Gost – Rites Of Love And Reverence
Le atmosfere angoscianti e ipnotiche, i synth strombazzanti, sono ormai i trademark dei Gost (quelli senz’acca), arrivati oggi al sesto album in carriera. “Rites Of Love And Reverence”, incentrato liberamente sul tema della stregoneria, è l’ennesima opera dark synthwave ben riuscita della formazione statunitense, sempre incline alle fascinazioni ottantiane (tanto che spesso il paragone con gli INXS versione dark non è del tutto azzardato), senza dimenticare il sottobosco black metal dal quale i Nostri provengono e a cui strizzano di continuo l’occhio (“Blessed”, “Embrace the Blade”).
All Good Things – A Hope In Hell
Avete bisogno della carica giusta per iniziare la giornata? Bene, basta ascoltare “A Hope In Hell”, il nuovo disco degli All Good Things, in uscita il prossimo 20 agosto. Un lavoro costruito e studiato fin nei minimi dettagli, cosa che non stupisce dato che il combo ha alle spalle una certa esperienza ed esposizione globale (tra serie TV, wrestling, non sono di certo nuovi alla vita sotto i riflettori). Per riprendere il titolo di uno dei vecchi full length della band, “Battle rock” è la definizione che meglio calza la proposta degli All Good Things, che per l’occasione chiamano in causa anche Craig Mabbitt degli Escape the Fate e gli Hollywood Undead per dare ancora più energia a “A Hope In Hell” (ascoltate “The Comeback” e “Hold On” per farvi un’idea).

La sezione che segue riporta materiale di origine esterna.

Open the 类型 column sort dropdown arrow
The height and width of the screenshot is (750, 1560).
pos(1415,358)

Moodring – Showmetherealyou
Per chi come me ha una trentina di anni (e qualcosa di più), un EP tipo quello dei Moodring non può che far scendere la proverbiale lacrimuccia nostalgica. La formazione originaria della Florida miscela sapientemente alternative, shoegaze, rimembranze nu metal, tanto che fin dalle prime note, il nome che viene subito in mente è uno soltanto (Deftones). Solo di rado le rarefatte eco malinconiche vengono sopraffatte da un’anima più pesante (“Young Love”, “Empty Me Out”), in un insieme che a detta della band stessa, rappresenta un quadro piuttosto accurato delle inquietudini adolescenziali.

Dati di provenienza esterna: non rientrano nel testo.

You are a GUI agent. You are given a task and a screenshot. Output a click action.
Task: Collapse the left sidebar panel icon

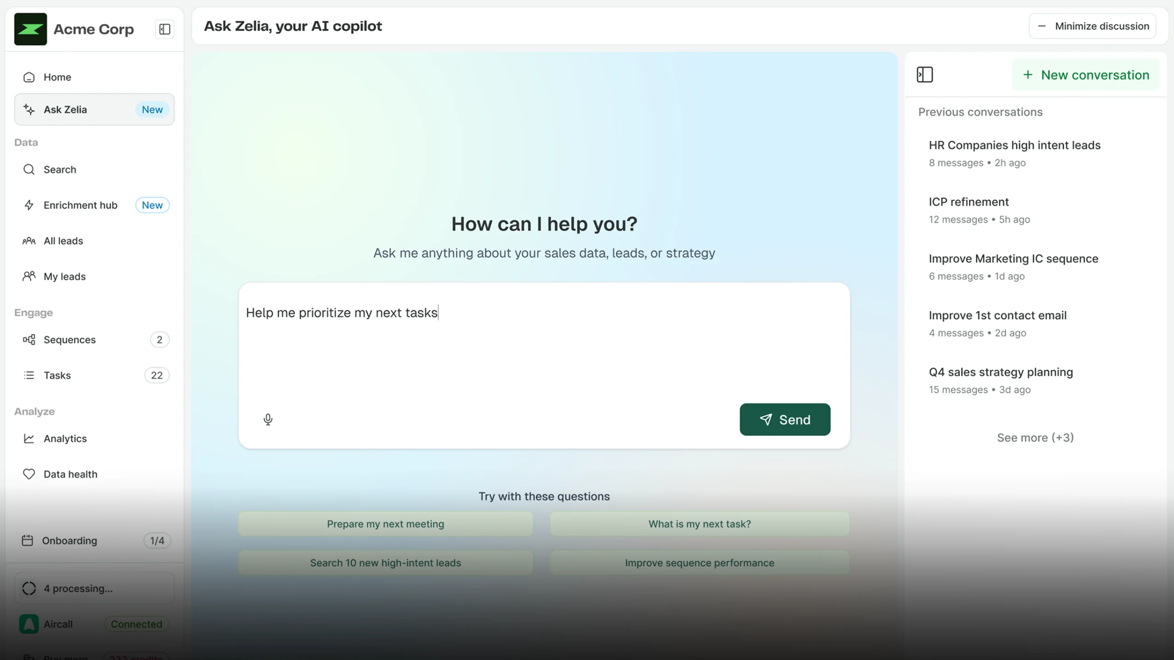(165, 29)
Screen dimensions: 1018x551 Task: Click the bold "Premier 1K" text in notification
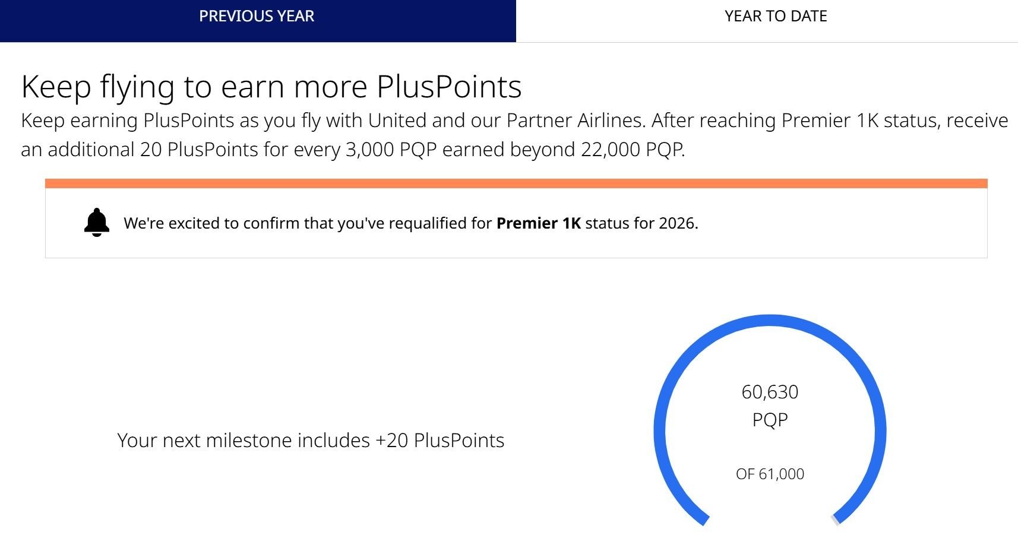pyautogui.click(x=538, y=223)
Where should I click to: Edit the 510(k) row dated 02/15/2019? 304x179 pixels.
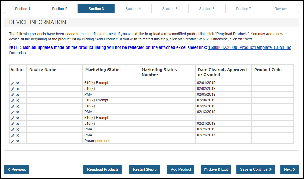tap(13, 106)

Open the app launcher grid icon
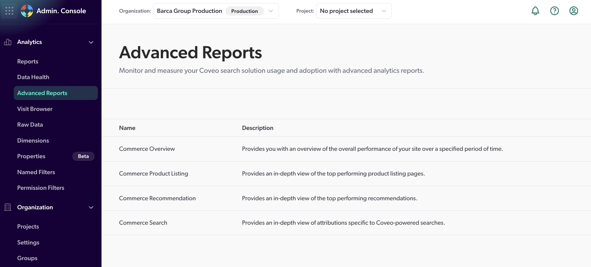coord(9,11)
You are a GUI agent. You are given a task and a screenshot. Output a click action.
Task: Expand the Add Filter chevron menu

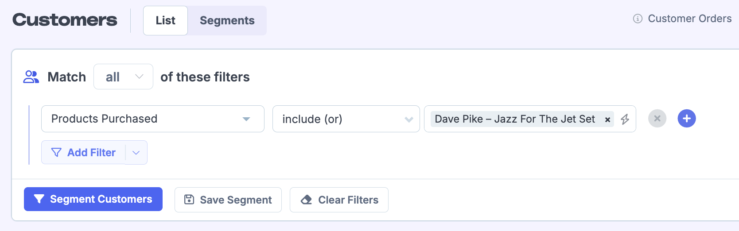coord(136,153)
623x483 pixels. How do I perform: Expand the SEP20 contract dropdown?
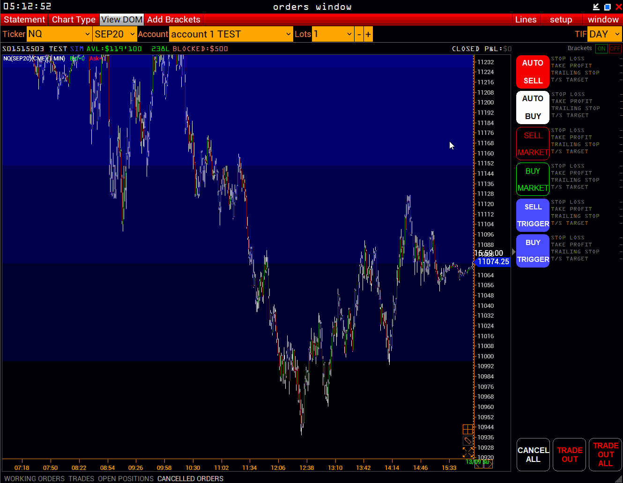pyautogui.click(x=115, y=34)
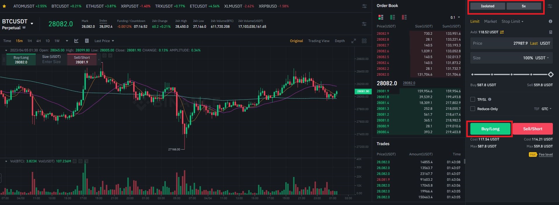
Task: Open the Fee level link
Action: click(x=546, y=154)
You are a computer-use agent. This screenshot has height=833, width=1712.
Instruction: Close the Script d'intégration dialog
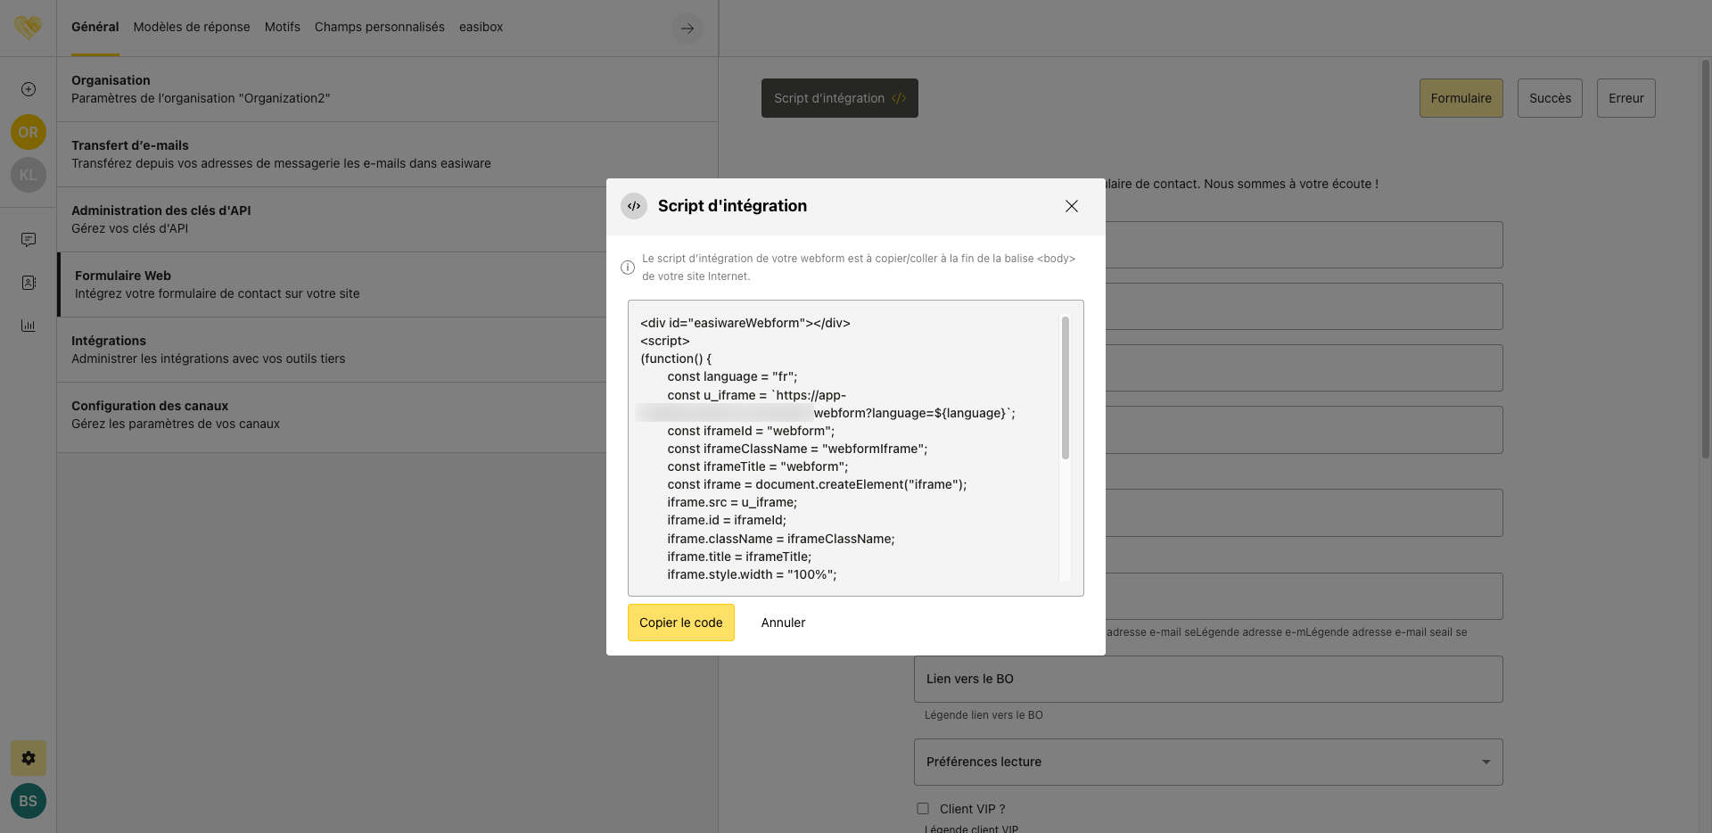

Paradise Now – We Never Die
Per il trio gallese dei Paradise Now, “We Never Die” potrebbe essere un ottimo trampolino di lancio. Il debutto discografico del giovane combo composto dai fratelli Taylor e dall’amico d’infanzia Nathan Beaton, infatti, ha proprio tutto per catturare l’attenzione degli ascoltatori, specie dei più giovani (o tra coloro che per fare un esempio calzante, amano gli Asking Alexandria ultima maniera): tra alt-rock, melodic metalcore, abbondanti excursus pop ed elettronici (“Haunt Myself”, “I Hope It Never Ends”, “Young Guns”) di carne al fuoco ce n’è parecchia, starà ai Paradise Now dimostrare con il tempo che oltre al fumo invitante, c’è anche un buon arrosto.